Sunday, 1 May 2011

Deep Space Travel to find a Better Earth -Play Dough

Twenty eight Western Sydney students (names changed for this article) are on a mission to find a better planet. They have been selected not because they are experts, but have been profiled as "Can do problem solvers".

"The Japanese Tsunami chucked an entire country, mountain ranges and all, 2 meters to the right.  This planet is definitely alive" said Jane Mitchells  leader of the "Planet Mechanics Team".  "We were expecting to hear the usual "The earth is a lump of solid rock", but were shocked to hear "The earth a lump of solid play-dough wrapped around a liquid center with a giant ball bearing in the center"



"At first it is was hard to think of solid rock as 'Plastic' but heat and tremendous pressure can get rock to squeeze about the mantle like tooth paste.
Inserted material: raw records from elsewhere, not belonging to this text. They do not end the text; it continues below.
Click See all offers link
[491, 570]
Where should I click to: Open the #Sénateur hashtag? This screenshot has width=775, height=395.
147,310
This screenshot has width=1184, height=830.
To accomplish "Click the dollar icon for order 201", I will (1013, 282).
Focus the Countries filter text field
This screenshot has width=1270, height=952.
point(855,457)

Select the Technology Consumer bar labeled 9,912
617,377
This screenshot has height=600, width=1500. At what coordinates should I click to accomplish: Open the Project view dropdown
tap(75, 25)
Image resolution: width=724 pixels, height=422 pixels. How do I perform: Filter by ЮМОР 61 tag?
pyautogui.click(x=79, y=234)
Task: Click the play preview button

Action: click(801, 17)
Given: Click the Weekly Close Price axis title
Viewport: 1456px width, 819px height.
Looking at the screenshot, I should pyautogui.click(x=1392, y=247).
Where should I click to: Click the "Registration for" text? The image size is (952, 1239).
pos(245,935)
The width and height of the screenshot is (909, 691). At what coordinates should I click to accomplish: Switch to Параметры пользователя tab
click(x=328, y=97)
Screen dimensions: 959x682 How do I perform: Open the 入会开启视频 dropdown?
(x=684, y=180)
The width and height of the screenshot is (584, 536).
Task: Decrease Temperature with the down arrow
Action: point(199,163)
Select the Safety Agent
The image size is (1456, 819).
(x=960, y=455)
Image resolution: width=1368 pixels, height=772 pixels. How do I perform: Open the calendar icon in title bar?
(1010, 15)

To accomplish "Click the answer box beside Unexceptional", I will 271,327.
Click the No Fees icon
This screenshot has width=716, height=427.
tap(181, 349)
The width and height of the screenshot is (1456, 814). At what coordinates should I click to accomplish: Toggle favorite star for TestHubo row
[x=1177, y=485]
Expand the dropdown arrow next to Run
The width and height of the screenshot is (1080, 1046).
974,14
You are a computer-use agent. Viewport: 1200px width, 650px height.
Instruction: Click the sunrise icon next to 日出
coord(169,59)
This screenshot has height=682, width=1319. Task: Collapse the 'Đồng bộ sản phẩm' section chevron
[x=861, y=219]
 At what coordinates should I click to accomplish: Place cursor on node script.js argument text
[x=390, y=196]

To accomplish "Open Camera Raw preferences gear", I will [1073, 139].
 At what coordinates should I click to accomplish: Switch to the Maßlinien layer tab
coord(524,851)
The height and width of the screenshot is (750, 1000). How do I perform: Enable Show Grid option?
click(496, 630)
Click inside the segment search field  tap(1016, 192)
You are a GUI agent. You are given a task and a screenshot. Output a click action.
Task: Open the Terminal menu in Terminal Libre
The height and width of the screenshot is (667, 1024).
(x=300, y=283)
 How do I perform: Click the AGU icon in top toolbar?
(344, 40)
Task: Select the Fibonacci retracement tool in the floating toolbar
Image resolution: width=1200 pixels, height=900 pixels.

It is only in the top 300 km, the so called weak layer rocks, that things stick and shatter creating earthquakes." commented Brodie who spends his weekends canyoning and caving. "The Blue Mountains, a hour out of Sydney is the world's second biggest Canyon system is my back yard."
"Abseiling then lie-lowing down the canyons is action packed. But in winter its colder, there is less light hours and you look out for dry canyons like Tiger Snake just up from my friends house.  It was here we got stuck behind so Sydney Uni Geologists back from Antarctica. Here is the quick story of Sydney:

1: 250 Million years ago, Lithgow was higher than Mt Everest but was near the South Pole.

2: Rain fall was x10 today, and a slow river ten times todays Amazon laid down 1 km thickness of river bed on top a a sizable seam of forest (now coal)

3. Australia drifts to the equator over a mantel uplift, creating the oldest volcanoes in Qld, working its way down to Victoria now creating the continental North- South Great Dividing Range. Including the Blue Mountains."

Many students travel down from the Mountains each day through Glenbrook Gorge.

They travel right through a mountain peak that has lift gently in last few million years, with the original creek still in place. A result of the Mantel hotspot.